Comparison of growth rates: By indexing all variables to base 100, we can compare the rate of change in market size vs. job demand.
Codebook Links: - Statista: Full methodology available at https://www.statista.com/markets/methodology/ - Indeed: Hiring Lab methodology at https://www.hiringlab.org/about/ - Note: Detailed variable-level codebooks are not publicly available for these commercial datasets, but source documentation explains data collection methods
Potential Biases and Limitations:
Our combined dataset reflects several important biases that must be considered:
Geographic Bias: The Indeed data is filtered to United States only, while Statista data represents global markets. This creates a mismatch - we’re comparing U.S. job market trends to global economic trends. This may mask important regional differences in AI adoption.
Platform Bias: Indeed data only captures jobs posted on their platform, which skews toward certain industries and company sizes. Smaller companies and certain sectors may be underrepresented. Additionally, companies with internal hiring processes or those using specialized tech recruiting platforms (like LinkedIn, Hired, or Triplebyte) are not fully represented.

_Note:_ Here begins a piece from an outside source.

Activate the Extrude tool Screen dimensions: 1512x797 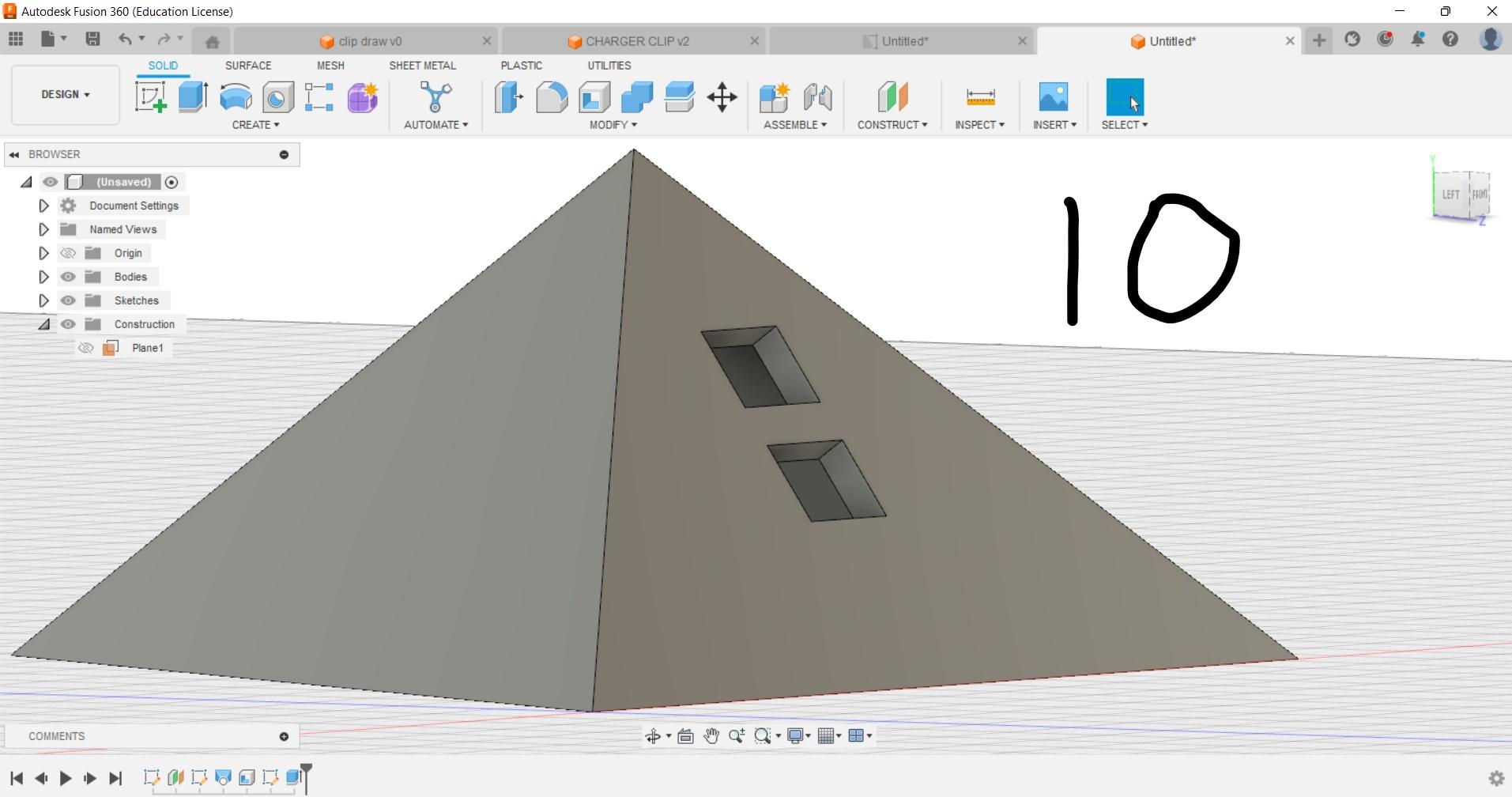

Industry Bias: We filtered to “Software Development” jobs specifically, excluding other tech roles (data science, ML engineering, AI research) that might be even more AI-focused. This narrow focus may underestimate AI’s total impact on the job market.
Temporal Bias: The software job index is baselined to February 2020, immediately before COVID-19. This baseline choice amplifies the appearance of recovery and growth while masking pre-pandemic trends.

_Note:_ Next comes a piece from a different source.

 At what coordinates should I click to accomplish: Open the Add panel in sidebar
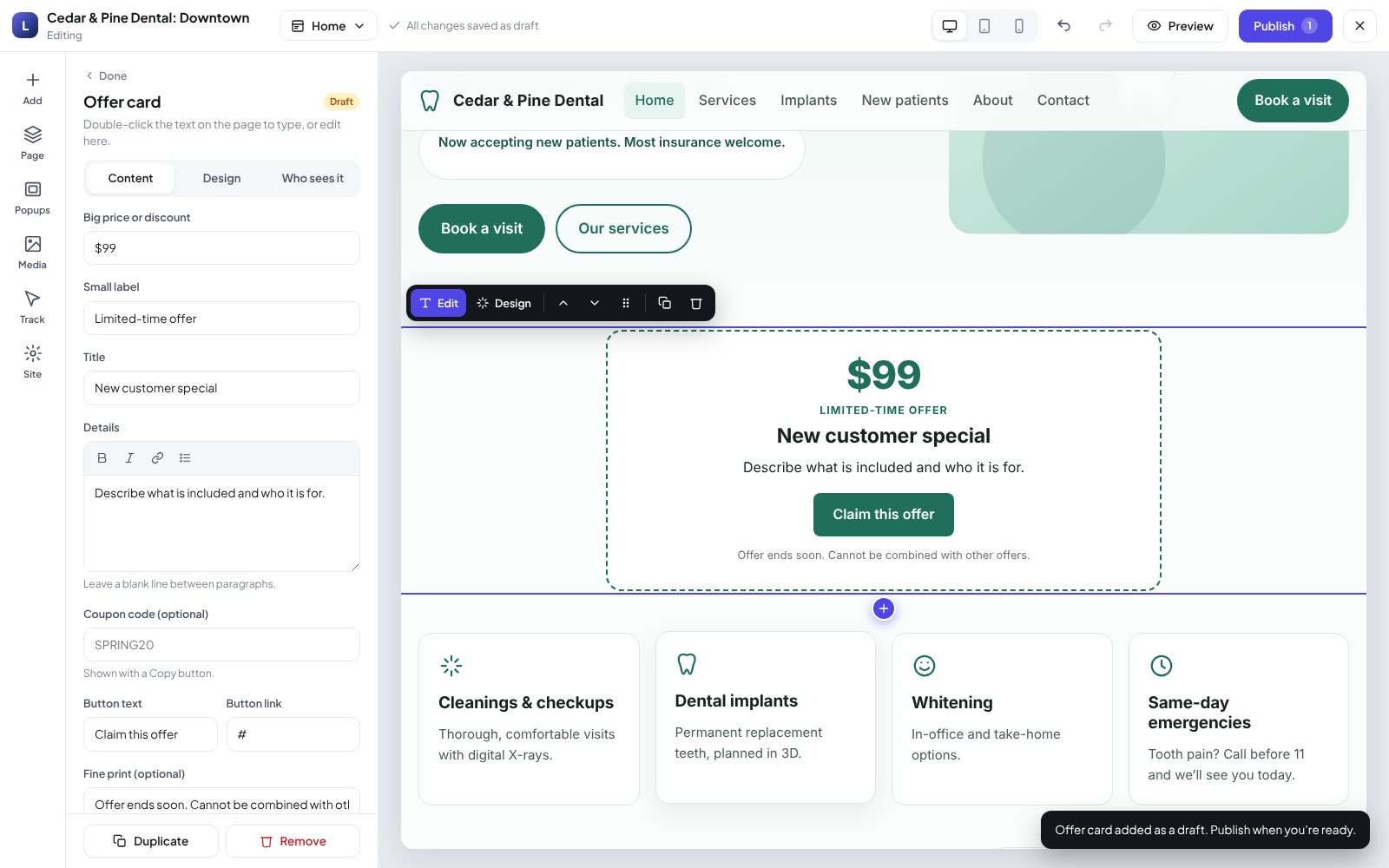pos(32,89)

Projection Uncertainty: Years 2025-2030 in the Statista data are projections, not observations. These projections reflect current assumptions about AI growth that may not materialize.

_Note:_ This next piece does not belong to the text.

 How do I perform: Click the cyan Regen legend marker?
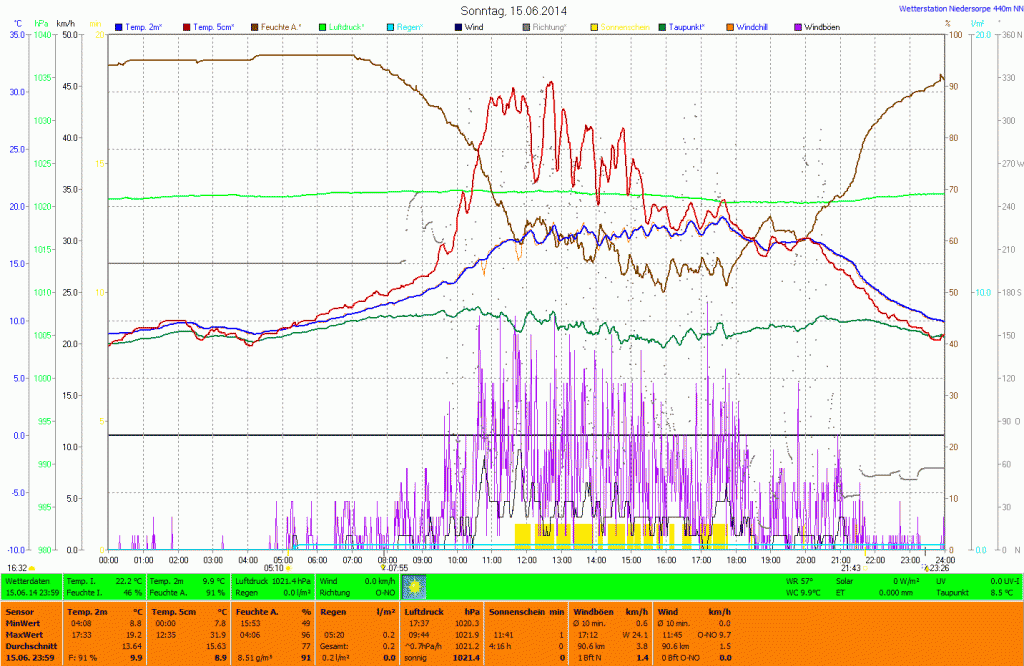391,27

Missing Features: Our dataset lacks: - Salary information (which would show if AI skills command premium pay) - Educational requirements (which would show if AI is creating or eliminating entry-level opportunities) - Company size data (which would show if AI adoption differs by organization size) - Demographic information about who is being hired
Alignment with Human Rights Principles:
Critical Concern: Our dataset cannot answer whether AI’s economic growth is creating broadly accessible opportunities or concentrating benefits among already-privileged groups. The lack of demographic and socioeconomic data prevents us from assessing whether this technological transition is exacerbating or reducing inequality.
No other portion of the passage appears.